> **PROVIDED MATERIAL**:
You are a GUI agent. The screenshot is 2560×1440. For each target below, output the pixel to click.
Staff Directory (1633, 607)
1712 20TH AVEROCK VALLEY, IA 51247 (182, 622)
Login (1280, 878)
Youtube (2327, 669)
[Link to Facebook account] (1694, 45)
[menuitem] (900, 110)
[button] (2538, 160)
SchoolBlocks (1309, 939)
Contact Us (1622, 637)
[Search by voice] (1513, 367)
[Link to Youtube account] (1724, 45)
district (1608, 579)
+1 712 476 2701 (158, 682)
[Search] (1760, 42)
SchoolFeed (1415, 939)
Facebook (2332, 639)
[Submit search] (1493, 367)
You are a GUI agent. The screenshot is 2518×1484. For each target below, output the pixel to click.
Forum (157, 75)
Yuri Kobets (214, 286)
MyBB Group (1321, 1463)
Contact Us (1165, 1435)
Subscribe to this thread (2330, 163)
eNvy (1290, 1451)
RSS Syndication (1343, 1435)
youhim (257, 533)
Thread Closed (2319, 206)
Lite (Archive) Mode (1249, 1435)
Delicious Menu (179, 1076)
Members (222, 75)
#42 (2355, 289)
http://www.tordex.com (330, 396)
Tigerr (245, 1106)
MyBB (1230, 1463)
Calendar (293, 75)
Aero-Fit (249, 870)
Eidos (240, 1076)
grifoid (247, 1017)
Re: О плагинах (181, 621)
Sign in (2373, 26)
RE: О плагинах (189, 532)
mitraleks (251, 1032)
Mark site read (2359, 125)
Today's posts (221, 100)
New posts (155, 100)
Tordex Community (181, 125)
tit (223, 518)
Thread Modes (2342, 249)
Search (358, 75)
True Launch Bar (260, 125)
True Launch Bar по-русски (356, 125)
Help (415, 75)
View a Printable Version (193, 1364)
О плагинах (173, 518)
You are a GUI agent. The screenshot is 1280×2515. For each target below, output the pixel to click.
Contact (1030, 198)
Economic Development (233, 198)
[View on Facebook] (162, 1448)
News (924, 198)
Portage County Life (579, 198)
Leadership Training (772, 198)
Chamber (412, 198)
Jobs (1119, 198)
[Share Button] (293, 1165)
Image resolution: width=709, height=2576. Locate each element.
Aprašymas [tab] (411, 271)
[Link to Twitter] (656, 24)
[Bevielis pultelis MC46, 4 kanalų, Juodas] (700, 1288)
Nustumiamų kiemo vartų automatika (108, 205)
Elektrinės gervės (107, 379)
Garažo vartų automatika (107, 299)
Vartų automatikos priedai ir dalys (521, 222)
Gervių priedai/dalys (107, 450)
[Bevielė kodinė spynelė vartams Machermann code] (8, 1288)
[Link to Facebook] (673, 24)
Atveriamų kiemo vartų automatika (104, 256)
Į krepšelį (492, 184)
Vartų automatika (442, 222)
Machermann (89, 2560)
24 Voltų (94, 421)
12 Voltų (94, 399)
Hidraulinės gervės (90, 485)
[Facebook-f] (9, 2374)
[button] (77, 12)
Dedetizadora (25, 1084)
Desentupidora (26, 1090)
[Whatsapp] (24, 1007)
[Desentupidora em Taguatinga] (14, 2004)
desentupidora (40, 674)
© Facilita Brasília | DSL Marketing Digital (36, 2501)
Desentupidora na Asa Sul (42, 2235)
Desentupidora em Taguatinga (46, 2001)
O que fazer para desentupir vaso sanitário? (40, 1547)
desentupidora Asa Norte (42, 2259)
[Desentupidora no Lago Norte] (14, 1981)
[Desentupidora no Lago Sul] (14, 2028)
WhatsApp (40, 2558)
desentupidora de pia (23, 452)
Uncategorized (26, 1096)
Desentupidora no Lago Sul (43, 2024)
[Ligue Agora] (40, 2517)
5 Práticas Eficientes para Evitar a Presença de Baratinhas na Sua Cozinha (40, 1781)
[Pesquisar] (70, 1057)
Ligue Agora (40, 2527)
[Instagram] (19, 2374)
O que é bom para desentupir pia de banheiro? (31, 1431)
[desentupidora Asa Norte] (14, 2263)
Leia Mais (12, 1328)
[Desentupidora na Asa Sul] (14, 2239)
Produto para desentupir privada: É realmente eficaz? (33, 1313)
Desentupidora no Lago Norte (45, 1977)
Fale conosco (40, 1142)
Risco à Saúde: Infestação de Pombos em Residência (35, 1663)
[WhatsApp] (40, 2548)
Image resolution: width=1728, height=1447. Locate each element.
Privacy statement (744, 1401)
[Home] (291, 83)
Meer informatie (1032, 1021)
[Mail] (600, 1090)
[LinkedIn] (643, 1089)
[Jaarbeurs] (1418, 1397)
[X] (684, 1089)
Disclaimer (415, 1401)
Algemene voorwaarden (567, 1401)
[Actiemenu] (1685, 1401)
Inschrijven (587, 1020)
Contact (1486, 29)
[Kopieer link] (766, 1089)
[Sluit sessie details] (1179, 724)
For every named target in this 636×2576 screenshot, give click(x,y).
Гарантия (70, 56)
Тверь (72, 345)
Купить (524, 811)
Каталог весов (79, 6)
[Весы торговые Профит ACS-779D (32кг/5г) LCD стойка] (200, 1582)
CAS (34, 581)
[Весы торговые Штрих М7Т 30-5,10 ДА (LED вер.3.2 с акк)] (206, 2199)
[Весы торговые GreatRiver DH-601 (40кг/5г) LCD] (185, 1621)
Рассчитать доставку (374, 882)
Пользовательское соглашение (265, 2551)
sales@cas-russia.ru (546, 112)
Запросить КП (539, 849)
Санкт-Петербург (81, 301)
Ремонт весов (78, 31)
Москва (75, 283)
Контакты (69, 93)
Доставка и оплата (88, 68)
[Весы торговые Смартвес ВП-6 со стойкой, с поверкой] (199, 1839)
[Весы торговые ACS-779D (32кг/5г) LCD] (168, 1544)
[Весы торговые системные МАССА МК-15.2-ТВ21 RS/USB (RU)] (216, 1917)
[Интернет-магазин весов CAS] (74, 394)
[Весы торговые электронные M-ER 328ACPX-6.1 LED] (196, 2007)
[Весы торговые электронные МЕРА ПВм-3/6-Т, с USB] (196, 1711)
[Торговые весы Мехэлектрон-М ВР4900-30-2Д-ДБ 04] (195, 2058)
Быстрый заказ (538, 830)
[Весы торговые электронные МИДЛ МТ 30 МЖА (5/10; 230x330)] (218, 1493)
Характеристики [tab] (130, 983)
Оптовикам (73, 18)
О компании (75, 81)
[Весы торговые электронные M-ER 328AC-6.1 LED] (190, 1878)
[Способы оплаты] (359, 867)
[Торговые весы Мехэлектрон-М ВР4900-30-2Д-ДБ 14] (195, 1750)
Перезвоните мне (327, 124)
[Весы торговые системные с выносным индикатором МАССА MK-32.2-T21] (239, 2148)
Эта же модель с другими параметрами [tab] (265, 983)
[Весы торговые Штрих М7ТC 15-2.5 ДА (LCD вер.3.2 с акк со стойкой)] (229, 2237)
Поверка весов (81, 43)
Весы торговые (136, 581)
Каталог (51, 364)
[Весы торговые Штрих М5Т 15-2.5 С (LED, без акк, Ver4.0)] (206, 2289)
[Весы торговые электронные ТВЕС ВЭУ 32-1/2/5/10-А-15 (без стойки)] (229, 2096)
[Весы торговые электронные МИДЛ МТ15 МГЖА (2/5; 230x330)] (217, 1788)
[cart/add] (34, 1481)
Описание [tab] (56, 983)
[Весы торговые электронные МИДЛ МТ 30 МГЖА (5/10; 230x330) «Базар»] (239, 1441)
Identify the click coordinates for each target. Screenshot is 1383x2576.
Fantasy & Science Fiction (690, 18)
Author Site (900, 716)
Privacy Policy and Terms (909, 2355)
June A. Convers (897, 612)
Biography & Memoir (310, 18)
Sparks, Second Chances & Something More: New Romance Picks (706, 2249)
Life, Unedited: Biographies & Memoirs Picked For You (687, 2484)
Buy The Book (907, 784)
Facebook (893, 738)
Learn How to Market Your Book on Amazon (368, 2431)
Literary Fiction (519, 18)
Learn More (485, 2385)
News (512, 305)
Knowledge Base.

> **TASK TO CARRY OUT**:
Quote, without alteration, the final stretch of the entries: the line with "Fantasy & Science Fiction (690, 18)" onward to the last line.

> **EXERCISE RESULT**:
Fantasy & Science Fiction (690, 18)
Author Site (900, 716)
Privacy Policy and Terms (909, 2355)
June A. Convers (897, 612)
Biography & Memoir (310, 18)
Sparks, Second Chances & Something More: New Romance Picks (706, 2249)
Life, Unedited: Biographies & Memoirs Picked For You (687, 2484)
Buy The Book (907, 784)
Facebook (893, 738)
Learn How to Market Your Book on Amazon (368, 2431)
Literary Fiction (519, 18)
Learn More (485, 2385)
News (512, 305)
Knowledge Base.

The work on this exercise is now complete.